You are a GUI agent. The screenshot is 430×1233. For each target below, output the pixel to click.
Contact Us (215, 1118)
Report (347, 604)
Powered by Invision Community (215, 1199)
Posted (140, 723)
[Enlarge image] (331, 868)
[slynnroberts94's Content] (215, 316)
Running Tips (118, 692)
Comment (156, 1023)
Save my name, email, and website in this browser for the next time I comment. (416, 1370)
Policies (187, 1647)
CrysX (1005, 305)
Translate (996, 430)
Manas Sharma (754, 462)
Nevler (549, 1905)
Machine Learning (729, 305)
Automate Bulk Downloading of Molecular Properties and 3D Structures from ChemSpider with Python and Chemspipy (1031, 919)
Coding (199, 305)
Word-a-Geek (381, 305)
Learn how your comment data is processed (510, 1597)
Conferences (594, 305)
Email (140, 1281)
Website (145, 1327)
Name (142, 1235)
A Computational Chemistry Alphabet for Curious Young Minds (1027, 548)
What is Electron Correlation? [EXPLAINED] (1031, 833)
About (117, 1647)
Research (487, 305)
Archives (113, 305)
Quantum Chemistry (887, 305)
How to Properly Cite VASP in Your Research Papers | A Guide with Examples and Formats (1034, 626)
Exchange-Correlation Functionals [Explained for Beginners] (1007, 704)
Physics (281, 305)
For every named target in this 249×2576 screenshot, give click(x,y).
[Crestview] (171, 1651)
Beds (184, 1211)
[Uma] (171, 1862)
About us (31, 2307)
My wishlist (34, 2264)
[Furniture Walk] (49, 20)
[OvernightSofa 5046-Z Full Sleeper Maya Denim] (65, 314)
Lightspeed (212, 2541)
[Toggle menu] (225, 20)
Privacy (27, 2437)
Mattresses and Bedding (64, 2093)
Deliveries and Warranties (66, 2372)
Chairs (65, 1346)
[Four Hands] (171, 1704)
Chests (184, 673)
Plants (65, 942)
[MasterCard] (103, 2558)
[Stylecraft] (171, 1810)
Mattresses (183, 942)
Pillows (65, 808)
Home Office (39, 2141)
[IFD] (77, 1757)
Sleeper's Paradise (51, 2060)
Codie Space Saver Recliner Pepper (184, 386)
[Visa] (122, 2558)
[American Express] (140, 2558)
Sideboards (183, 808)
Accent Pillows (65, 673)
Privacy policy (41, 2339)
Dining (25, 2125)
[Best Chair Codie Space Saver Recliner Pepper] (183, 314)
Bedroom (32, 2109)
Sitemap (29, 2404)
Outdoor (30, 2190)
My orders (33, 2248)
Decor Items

^^^^^^^^^^^^^^^^

• **Exercise aim**:
Recreate the listing word for word, omitting nothing.

• **Exercise output**:
You are a GUI agent. The screenshot is 430×1233. For each target below, output the pixel to click.
Contact Us (215, 1118)
Report (347, 604)
Powered by Invision Community (215, 1199)
Posted (140, 723)
[Enlarge image] (331, 868)
[slynnroberts94's Content] (215, 316)
Running Tips (118, 692)
Comment (156, 1023)
Save my name, email, and website in this browser for the next time I comment. (416, 1370)
Policies (187, 1647)
CrysX (1005, 305)
Translate (996, 430)
Manas Sharma (754, 462)
Nevler (549, 1905)
Machine Learning (729, 305)
Automate Bulk Downloading of Molecular Properties and 3D Structures from ChemSpider with Python and Chemspipy (1031, 919)
Coding (199, 305)
Word-a-Geek (381, 305)
Learn how your comment data is processed (510, 1597)
Conferences (594, 305)
Email (140, 1281)
Website (145, 1327)
Name (142, 1235)
A Computational Chemistry Alphabet for Curious Young Minds (1027, 548)
What is Electron Correlation? [EXPLAINED] (1031, 833)
About (117, 1647)
Research (487, 305)
Archives (113, 305)
Quantum Chemistry (887, 305)
How to Properly Cite VASP in Your Research Papers | A Guide with Examples and Formats (1034, 626)
Exchange-Correlation Functionals [Explained for Beginners] (1007, 704)
Physics (281, 305)
For every named target in this 249×2576 screenshot, give click(x,y).
[Crestview] (171, 1651)
Beds (184, 1211)
[Uma] (171, 1862)
About us (31, 2307)
My wishlist (34, 2264)
[Furniture Walk] (49, 20)
[OvernightSofa 5046-Z Full Sleeper Maya Denim] (65, 314)
Lightspeed (212, 2541)
[Toggle menu] (225, 20)
Privacy (27, 2437)
Mattresses and Bedding (64, 2093)
Deliveries and Warranties (66, 2372)
Chairs (65, 1346)
[Four Hands] (171, 1704)
Chests (184, 673)
Plants (65, 942)
[MasterCard] (103, 2558)
[Stylecraft] (171, 1810)
Mattresses (183, 942)
Pillows (65, 808)
Home Office (39, 2141)
[IFD] (77, 1757)
Sleeper's Paradise (51, 2060)
Codie Space Saver Recliner Pepper (184, 386)
[Visa] (122, 2558)
[American Express] (140, 2558)
Sideboards (183, 808)
Accent Pillows (65, 673)
Privacy policy (41, 2339)
Dining (25, 2125)
[Best Chair Codie Space Saver Recliner Pepper] (183, 314)
Bedroom (32, 2109)
Sitemap (29, 2404)
Outdoor (30, 2190)
My orders (33, 2248)
Decor Items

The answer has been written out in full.